I've been a little obsessed with death for a very long time, and feel like I have zen answer. Less interested in "the path" (I would like to practice zazen) than whether my conclusion is sound, though to an extent, if it is, I can go on my way. As well as whether it conflicts with any zazen practice. A Buddhist friend keeps telling me I'm afraid and trying to outsmart death, and they say nobody really knows, which I definitely sympathise with, but equally I believe I'm right.

So how can we know what will happen to us at death? Do we ask a teacher, ourselves, not ask about it, not worry about it, or something else entirely?


2 Answers 2


'Death' happens to a 'person', 'self-entity' or 'self'.

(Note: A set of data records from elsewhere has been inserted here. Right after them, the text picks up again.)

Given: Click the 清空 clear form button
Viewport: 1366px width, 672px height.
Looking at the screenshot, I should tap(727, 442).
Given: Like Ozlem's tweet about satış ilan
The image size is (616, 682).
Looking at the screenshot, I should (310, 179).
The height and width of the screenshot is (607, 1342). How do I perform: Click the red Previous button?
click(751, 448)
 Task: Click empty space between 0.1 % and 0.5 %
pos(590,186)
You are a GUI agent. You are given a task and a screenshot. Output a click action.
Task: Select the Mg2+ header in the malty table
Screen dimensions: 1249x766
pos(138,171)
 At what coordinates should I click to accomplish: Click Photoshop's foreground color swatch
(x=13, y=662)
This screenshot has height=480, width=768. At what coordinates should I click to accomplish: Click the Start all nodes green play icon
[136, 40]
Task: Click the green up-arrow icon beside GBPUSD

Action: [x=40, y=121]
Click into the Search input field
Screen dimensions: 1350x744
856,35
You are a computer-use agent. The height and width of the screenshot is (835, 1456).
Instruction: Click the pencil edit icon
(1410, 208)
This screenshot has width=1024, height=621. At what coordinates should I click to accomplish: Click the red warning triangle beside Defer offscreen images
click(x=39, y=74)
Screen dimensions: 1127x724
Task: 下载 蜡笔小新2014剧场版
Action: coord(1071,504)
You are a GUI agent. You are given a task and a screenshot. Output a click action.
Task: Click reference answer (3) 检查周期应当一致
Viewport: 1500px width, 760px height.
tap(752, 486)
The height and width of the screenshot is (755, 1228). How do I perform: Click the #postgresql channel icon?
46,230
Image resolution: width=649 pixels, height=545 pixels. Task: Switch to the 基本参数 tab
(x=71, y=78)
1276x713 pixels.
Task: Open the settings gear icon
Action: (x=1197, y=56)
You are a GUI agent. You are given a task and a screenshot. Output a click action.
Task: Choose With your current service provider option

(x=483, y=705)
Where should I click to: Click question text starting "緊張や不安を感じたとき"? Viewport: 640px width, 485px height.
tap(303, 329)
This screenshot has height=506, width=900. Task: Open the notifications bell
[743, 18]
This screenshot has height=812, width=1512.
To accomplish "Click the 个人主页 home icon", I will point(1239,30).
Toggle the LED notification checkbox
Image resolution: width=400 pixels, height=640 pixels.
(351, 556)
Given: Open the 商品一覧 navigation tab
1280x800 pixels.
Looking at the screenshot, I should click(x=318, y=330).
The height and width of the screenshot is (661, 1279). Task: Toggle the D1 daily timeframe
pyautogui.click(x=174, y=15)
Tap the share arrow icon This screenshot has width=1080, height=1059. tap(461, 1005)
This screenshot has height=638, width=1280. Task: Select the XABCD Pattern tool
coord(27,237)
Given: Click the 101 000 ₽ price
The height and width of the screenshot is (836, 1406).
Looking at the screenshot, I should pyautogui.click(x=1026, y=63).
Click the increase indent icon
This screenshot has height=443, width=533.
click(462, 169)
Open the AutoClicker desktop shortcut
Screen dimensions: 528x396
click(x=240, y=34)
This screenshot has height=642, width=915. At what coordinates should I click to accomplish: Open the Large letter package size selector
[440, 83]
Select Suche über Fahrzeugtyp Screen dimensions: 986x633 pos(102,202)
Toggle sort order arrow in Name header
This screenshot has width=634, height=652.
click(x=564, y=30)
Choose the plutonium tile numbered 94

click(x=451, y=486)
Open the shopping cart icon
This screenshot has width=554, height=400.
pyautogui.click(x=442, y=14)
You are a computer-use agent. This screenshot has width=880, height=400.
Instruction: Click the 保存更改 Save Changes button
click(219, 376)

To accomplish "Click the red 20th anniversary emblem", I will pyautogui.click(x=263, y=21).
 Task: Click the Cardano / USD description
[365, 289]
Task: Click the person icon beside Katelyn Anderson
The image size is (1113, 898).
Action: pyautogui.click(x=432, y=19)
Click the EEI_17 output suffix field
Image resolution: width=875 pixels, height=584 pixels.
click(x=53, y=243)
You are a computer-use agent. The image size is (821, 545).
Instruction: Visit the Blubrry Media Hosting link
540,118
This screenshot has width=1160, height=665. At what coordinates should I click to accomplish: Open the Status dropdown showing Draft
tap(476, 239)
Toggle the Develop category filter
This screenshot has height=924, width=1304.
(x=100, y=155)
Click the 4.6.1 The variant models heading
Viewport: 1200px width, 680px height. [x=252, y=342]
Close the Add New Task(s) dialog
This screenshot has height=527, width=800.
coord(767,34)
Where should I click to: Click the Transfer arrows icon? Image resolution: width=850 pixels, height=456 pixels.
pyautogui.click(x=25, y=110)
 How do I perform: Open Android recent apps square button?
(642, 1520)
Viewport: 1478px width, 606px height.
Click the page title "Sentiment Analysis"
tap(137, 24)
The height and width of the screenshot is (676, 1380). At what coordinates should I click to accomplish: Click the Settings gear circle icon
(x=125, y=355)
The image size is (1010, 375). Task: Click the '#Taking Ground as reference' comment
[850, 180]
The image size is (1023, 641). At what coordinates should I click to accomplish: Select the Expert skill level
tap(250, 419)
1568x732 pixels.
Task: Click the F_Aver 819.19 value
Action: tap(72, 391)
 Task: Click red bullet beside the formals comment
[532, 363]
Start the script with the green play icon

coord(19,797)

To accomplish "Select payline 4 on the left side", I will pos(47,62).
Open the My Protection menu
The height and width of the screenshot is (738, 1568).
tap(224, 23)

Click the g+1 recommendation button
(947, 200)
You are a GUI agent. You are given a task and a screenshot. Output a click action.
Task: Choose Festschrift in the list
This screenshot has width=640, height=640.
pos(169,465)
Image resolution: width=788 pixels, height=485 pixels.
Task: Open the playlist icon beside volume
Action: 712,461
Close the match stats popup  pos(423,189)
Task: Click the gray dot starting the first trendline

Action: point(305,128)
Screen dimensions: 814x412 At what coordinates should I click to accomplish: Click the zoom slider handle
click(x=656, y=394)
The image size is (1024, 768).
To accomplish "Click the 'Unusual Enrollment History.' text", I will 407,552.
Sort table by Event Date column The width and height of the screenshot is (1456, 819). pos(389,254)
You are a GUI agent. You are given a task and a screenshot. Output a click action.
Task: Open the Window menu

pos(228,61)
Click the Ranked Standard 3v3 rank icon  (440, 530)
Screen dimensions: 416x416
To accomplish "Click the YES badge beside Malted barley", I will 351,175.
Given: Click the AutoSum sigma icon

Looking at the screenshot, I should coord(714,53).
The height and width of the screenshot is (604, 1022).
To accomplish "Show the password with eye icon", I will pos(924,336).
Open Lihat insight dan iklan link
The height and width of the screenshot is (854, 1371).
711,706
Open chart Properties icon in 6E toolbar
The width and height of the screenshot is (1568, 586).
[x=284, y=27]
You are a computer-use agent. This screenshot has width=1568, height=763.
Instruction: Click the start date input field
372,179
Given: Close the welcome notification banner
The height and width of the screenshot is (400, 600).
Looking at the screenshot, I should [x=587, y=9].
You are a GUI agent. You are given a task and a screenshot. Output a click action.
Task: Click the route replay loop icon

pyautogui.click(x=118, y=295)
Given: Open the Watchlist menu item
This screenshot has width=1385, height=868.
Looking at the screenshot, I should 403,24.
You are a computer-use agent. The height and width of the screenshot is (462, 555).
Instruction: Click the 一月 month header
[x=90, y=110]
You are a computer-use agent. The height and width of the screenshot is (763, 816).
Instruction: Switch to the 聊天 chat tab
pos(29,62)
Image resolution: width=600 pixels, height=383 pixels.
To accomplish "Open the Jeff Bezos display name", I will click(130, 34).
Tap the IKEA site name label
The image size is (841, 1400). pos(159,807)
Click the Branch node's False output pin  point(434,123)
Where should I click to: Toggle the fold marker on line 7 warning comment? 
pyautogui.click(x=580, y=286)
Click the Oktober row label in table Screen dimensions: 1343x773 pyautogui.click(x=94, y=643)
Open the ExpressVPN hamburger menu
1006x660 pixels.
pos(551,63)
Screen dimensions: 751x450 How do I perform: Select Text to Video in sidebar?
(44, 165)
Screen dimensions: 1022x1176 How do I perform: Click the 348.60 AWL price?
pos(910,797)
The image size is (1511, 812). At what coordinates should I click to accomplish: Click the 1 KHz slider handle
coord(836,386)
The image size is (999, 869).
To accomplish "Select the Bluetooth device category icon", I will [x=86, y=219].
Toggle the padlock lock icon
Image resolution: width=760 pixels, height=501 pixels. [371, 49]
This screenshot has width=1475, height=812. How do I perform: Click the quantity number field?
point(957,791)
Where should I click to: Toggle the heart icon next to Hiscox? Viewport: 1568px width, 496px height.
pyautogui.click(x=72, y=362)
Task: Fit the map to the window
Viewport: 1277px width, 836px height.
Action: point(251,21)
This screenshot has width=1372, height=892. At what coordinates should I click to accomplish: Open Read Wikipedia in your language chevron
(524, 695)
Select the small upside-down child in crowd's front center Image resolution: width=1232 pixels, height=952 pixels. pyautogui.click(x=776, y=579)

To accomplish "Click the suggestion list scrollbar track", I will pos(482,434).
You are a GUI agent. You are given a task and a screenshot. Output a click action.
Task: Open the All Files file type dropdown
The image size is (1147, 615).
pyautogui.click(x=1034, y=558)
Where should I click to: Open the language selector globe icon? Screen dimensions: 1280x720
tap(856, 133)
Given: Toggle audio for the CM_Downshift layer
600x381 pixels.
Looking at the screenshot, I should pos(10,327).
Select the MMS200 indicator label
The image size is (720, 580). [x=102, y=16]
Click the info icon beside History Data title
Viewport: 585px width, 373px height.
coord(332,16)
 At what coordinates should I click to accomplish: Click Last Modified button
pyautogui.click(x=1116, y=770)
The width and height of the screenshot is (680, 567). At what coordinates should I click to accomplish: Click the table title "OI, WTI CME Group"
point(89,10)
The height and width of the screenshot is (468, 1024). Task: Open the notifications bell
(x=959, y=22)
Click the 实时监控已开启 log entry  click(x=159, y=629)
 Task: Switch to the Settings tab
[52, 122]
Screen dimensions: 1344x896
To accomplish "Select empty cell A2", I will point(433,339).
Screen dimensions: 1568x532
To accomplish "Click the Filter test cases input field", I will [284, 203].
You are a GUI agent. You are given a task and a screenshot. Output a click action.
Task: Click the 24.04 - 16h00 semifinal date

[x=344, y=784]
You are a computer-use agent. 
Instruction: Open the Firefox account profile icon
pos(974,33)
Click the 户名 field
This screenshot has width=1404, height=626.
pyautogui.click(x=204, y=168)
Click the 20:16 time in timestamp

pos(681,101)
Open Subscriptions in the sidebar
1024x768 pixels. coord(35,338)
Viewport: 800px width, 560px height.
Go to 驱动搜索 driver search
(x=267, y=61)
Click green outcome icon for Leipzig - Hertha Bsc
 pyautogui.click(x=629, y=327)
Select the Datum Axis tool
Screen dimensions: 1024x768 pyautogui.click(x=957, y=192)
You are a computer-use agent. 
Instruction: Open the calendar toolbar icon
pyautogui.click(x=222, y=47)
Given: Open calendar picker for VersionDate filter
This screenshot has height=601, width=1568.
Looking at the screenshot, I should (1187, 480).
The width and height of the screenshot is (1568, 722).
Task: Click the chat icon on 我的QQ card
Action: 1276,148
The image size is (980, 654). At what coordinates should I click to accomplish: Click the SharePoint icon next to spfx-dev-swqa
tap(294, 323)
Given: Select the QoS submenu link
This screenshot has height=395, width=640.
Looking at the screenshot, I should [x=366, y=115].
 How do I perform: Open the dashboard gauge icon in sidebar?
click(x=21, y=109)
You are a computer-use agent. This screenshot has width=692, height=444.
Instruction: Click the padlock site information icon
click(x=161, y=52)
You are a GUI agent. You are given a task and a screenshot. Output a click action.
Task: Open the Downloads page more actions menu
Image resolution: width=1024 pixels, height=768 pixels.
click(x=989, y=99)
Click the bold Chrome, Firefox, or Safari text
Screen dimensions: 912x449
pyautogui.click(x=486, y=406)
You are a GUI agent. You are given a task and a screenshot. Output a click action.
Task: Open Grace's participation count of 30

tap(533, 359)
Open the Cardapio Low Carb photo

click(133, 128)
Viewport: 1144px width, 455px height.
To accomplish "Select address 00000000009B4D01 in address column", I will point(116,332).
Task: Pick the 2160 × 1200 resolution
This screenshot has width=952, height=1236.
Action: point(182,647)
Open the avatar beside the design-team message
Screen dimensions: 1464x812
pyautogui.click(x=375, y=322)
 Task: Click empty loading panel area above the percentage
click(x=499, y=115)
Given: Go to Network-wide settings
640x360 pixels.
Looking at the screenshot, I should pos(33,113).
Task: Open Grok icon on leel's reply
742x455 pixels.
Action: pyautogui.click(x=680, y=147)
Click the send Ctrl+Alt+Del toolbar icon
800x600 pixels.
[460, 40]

When the mind is free from thoughts of 'self', it will know 'death' only happens to a 'self'.

It will also know when the mind is free from 'self', there is no 'death'.

The 'termination of life' is not the same as 'death'.

These things the mind can know when entering into 'emptiness' (śūnyatā - 空).

  • i liked this answer, thanks, it's actually a lot clearer and less enigmatic thank it may 1st seem
    – user2512
    Commented Feb 9, 2017 at 11:22

Being a Dhamma Skeptic, you may not believe in what is been said about what lies after death, but you cannot deny that — men, women, children, lay or ordained, past, future, no matter what their level of being—are subject to aging, subject to illness, subject to death, separation. Does it not give you a sense of samvega: a sense of dismay over the nature of the human condition because everybody is subject to these same problems, but no one has shown us how to deal with aging, illness, and death, and we don’t have much training in that. The skills we have developed in life are not very helpful for dealing with aging, illness, and death when they come.

The death scares us the most because of the unknown factor. This fear is further aggravated because of our attachment to the body, our attachment to sensual pleasures, our memories and understandings that we’ve harmed others, and the fear that after death we’re going to be punished for it. And another fear is in not seen the true dhamma, and in having doubts about the true dhamma.

If you can learn to overcome these four fears of death, then you yourself will be able to find the answer that you seek. So you will have to sort through your attachments to the body, sort through your attachments to sensual pleasures, and learn to focus on the positive things you’ve done. It’s even better if you gain a dhamma­eye, a vision of the true dhamma. That’s when you can overcome your fear of death. It is at that time that you will come to know the answer to this question, as only then would you will accept the given answer.